* [What to work on]
Output the records as a JSON list of strings, with one string for each line and blank lines left out.
— START OF Entries shown —
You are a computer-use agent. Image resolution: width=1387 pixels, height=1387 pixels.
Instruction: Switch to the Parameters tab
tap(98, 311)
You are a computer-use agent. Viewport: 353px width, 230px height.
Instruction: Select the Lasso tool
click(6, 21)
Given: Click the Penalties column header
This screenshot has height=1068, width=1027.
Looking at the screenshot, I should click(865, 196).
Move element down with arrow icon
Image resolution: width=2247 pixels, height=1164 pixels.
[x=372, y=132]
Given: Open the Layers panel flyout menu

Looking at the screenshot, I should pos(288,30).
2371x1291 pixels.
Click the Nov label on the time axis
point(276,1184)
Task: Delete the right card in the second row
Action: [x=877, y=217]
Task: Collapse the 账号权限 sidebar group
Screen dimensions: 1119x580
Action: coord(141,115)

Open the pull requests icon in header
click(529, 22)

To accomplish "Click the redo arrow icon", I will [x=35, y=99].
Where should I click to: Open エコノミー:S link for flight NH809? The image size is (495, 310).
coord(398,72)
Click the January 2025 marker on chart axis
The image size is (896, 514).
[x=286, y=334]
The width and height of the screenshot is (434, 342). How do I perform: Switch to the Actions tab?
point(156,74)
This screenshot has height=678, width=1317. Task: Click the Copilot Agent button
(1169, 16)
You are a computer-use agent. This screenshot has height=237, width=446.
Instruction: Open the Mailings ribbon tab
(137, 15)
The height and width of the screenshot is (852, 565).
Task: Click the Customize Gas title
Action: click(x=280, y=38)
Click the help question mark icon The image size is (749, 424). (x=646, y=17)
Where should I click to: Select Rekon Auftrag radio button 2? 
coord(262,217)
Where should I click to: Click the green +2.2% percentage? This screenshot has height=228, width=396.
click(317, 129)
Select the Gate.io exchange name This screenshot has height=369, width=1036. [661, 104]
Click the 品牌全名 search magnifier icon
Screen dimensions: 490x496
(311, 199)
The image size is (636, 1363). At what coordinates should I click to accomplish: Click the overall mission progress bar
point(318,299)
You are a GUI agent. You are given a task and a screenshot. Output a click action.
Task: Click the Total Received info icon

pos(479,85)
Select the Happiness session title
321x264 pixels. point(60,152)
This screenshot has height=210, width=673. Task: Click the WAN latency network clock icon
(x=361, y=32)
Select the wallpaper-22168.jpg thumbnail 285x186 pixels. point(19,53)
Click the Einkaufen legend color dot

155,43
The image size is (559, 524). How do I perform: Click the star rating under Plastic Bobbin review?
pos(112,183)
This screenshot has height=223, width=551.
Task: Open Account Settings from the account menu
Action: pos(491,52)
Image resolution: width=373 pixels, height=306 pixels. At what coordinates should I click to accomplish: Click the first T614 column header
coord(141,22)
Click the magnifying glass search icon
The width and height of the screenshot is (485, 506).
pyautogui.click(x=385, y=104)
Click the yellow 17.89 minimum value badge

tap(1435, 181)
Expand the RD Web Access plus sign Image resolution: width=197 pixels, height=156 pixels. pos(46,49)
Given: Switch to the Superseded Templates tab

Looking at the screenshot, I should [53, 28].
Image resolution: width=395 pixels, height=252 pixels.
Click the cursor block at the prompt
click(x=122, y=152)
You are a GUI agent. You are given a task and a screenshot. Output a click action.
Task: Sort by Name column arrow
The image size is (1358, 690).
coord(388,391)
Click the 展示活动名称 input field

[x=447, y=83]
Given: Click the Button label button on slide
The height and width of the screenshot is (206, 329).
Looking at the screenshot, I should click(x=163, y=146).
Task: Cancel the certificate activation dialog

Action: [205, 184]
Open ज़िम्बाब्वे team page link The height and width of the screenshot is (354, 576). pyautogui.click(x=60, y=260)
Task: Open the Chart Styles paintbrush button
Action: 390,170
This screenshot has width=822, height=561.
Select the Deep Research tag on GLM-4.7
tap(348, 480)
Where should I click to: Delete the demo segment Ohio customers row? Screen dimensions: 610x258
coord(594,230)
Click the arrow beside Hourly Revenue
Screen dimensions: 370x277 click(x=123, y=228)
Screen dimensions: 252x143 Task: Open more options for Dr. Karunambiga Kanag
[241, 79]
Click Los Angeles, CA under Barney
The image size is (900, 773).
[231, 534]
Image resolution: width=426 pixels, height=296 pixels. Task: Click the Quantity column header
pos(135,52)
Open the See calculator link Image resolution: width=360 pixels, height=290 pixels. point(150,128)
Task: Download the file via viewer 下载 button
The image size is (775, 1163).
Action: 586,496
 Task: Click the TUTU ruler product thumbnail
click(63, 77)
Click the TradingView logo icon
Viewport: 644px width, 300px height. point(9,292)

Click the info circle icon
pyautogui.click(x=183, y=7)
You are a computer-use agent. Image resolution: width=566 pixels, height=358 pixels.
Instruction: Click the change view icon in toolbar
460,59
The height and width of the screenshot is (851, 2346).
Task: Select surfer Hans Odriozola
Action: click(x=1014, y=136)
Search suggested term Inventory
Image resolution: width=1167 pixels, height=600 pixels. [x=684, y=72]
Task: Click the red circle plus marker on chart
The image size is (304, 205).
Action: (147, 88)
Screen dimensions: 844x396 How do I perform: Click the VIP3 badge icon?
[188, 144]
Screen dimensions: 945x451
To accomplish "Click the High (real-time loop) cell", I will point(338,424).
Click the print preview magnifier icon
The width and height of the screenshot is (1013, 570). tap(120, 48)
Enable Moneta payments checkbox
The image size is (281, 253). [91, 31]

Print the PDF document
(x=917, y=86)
— END OF Entries shown —
* [Solution to the problem]
[
  "You are a computer-use agent. Image resolution: width=1387 pixels, height=1387 pixels.",
  "Instruction: Switch to the Parameters tab",
  "tap(98, 311)",
  "You are a computer-use agent. Viewport: 353px width, 230px height.",
  "Instruction: Select the Lasso tool",
  "click(6, 21)",
  "Given: Click the Penalties column header",
  "This screenshot has height=1068, width=1027.",
  "Looking at the screenshot, I should click(865, 196).",
  "Move element down with arrow icon",
  "Image resolution: width=2247 pixels, height=1164 pixels.",
  "[x=372, y=132]",
  "Given: Open the Layers panel flyout menu",
  "Looking at the screenshot, I should pos(288,30).",
  "2371x1291 pixels.",
  "Click the Nov label on the time axis",
  "point(276,1184)",
  "Task: Delete the right card in the second row",
  "Action: [x=877, y=217]",
  "Task: Collapse the 账号权限 sidebar group",
  "Screen dimensions: 1119x580",
  "Action: coord(141,115)",
  "Open the pull requests icon in header",
  "click(529, 22)",
  "To accomplish \"Click the redo arrow icon\", I will [x=35, y=99].",
  "Where should I click to: Open エコノミー:S link for flight NH809? The image size is (495, 310).",
  "coord(398,72)",
  "Click the January 2025 marker on chart axis",
  "The image size is (896, 514).",
  "[x=286, y=334]",
  "The width and height of the screenshot is (434, 342). How do I perform: Switch to the Actions tab?",
  "point(156,74)",
  "This screenshot has height=678, width=1317. Task: Click the Copilot Agent button",
  "(1169, 16)",
  "You are a computer-use agent. This screenshot has height=237, width=446.",
  "Instruction: Open the Mailings ribbon tab",
  "(137, 15)",
  "The height and width of the screenshot is (852, 565).",
  "Task: Click the Customize Gas title",
  "Action: click(x=280, y=38)",
  "Click the help question mark icon The image size is (749, 424). (x=646, y=17)",
  "Where should I click to: Select Rekon Auftrag radio button 2? ",
  "coord(262,217)",
  "Where should I click to: Click the green +2.2% percentage? This screenshot has height=228, width=396.",
  "click(317, 129)",
  "Select the Gate.io exchange name This screenshot has height=369, width=1036. [661, 104]",
  "Click the 品牌全名 search magnifier icon",
  "Screen dimensions: 490x496",
  "(311, 199)",
  "The image size is (636, 1363). At what coordinates should I click to accomplish: Click the overall mission progress bar",
  "point(318,299)",
  "You are a GUI agent. You are given a task and a screenshot. Output a click action.",
  "Task: Click the Total Received info icon",
  "pos(479,85)",
  "Select the Happiness session title",
  "321x264 pixels. point(60,152)",
  "This screenshot has height=210, width=673. Task: Click the WAN latency network clock icon",
  "(x=361, y=32)",
  "Select the wallpaper-22168.jpg thumbnail 285x186 pixels. point(19,53)",
  "Click the Einkaufen legend color dot",
  "155,43",
  "The image size is (559, 524). How do I perform: Click the star rating under Plastic Bobbin review?",
  "pos(112,183)",
  "This screenshot has height=223, width=551.",
  "Task: Open Account Settings from the account menu",
  "Action: pos(491,52)",
  "Image resolution: width=373 pixels, height=306 pixels. At what coordinates should I click to accomplish: Click the first T614 column header",
  "coord(141,22)",
  "Click the magnifying glass search icon",
  "The width and height of the screenshot is (485, 506).",
  "pyautogui.click(x=385, y=104)",
  "Click the yellow 17.89 minimum value badge",
  "tap(1435, 181)",
  "Expand the RD Web Access plus sign Image resolution: width=197 pixels, height=156 pixels. pos(46,49)",
  "Given: Switch to the Superseded Templates tab",
  "Looking at the screenshot, I should [53, 28].",
  "Image resolution: width=395 pixels, height=252 pixels.",
  "Click the cursor block at the prompt",
  "click(x=122, y=152)",
  "You are a GUI agent. You are given a task and a screenshot. Output a click action.",
  "Task: Sort by Name column arrow",
  "The image size is (1358, 690).",
  "coord(388,391)",
  "Click the 展示活动名称 input field",
  "[x=447, y=83]",
  "Given: Click the Button label button on slide",
  "The height and width of the screenshot is (206, 329).",
  "Looking at the screenshot, I should click(x=163, y=146).",
  "Task: Cancel the certificate activation dialog",
  "Action: [205, 184]",
  "Open ज़िम्बाब्वे team page link The height and width of the screenshot is (354, 576). pyautogui.click(x=60, y=260)",
  "Task: Open the Chart Styles paintbrush button",
  "Action: 390,170",
  "This screenshot has width=822, height=561.",
  "Select the Deep Research tag on GLM-4.7",
  "tap(348, 480)",
  "Where should I click to: Delete the demo segment Ohio customers row? Screen dimensions: 610x258",
  "coord(594,230)",
  "Click the arrow beside Hourly Revenue",
  "Screen dimensions: 370x277 click(x=123, y=228)",
  "Screen dimensions: 252x143 Task: Open more options for Dr. Karunambiga Kanag",
  "[241, 79]",
  "Click Los Angeles, CA under Barney",
  "The image size is (900, 773).",
  "[231, 534]",
  "Image resolution: width=426 pixels, height=296 pixels. Task: Click the Quantity column header",
  "pos(135,52)",
  "Open the See calculator link Image resolution: width=360 pixels, height=290 pixels. point(150,128)",
  "Task: Download the file via viewer 下载 button",
  "The image size is (775, 1163).",
  "Action: 586,496",
  " Task: Click the TUTU ruler product thumbnail",
  "click(63, 77)",
  "Click the TradingView logo icon",
  "Viewport: 644px width, 300px height. point(9,292)",
  "Click the info circle icon",
  "pyautogui.click(x=183, y=7)",
  "You are a computer-use agent. Image resolution: width=566 pixels, height=358 pixels.",
  "Instruction: Click the change view icon in toolbar",
  "460,59",
  "The height and width of the screenshot is (851, 2346).",
  "Task: Select surfer Hans Odriozola",
  "Action: click(x=1014, y=136)",
  "Search suggested term Inventory",
  "Image resolution: width=1167 pixels, height=600 pixels. [x=684, y=72]",
  "Task: Click the red circle plus marker on chart",
  "The image size is (304, 205).",
  "Action: (147, 88)",
  "Screen dimensions: 844x396 How do I perform: Click the VIP3 badge icon?",
  "[188, 144]",
  "Screen dimensions: 945x451",
  "To accomplish \"Click the High (real-time loop) cell\", I will point(338,424).",
  "Click the print preview magnifier icon",
  "The width and height of the screenshot is (1013, 570). tap(120, 48)",
  "Enable Moneta payments checkbox",
  "The image size is (281, 253). [91, 31]",
  "Print the PDF document",
  "(x=917, y=86)"
]